> SET TASK:
Copy the lines below word for word, starting at the line containing "パーカー () (63, 588)" and ending at the line containing "特定商取引に関する表示", with both of those lines included.

______________________________

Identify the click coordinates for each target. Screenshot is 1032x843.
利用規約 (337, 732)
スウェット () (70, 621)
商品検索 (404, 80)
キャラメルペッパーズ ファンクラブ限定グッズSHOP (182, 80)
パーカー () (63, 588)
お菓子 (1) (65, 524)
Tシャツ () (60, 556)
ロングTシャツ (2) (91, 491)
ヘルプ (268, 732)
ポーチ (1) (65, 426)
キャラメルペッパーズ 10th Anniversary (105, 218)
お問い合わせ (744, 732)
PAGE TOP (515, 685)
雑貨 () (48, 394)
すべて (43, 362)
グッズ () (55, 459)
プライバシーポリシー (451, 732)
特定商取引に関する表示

______________________________

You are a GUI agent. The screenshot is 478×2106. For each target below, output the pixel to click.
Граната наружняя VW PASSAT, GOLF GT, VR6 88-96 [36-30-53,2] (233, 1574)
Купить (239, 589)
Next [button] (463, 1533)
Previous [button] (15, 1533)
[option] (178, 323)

______________________________

> EXERCISE OUTPUT:
パーカー () (63, 588)
お菓子 (1) (65, 524)
Tシャツ () (60, 556)
ロングTシャツ (2) (91, 491)
ヘルプ (268, 732)
ポーチ (1) (65, 426)
キャラメルペッパーズ 10th Anniversary (105, 218)
お問い合わせ (744, 732)
PAGE TOP (515, 685)
雑貨 () (48, 394)
すべて (43, 362)
グッズ () (55, 459)
プライバシーポリシー (451, 732)
特定商取引に関する表示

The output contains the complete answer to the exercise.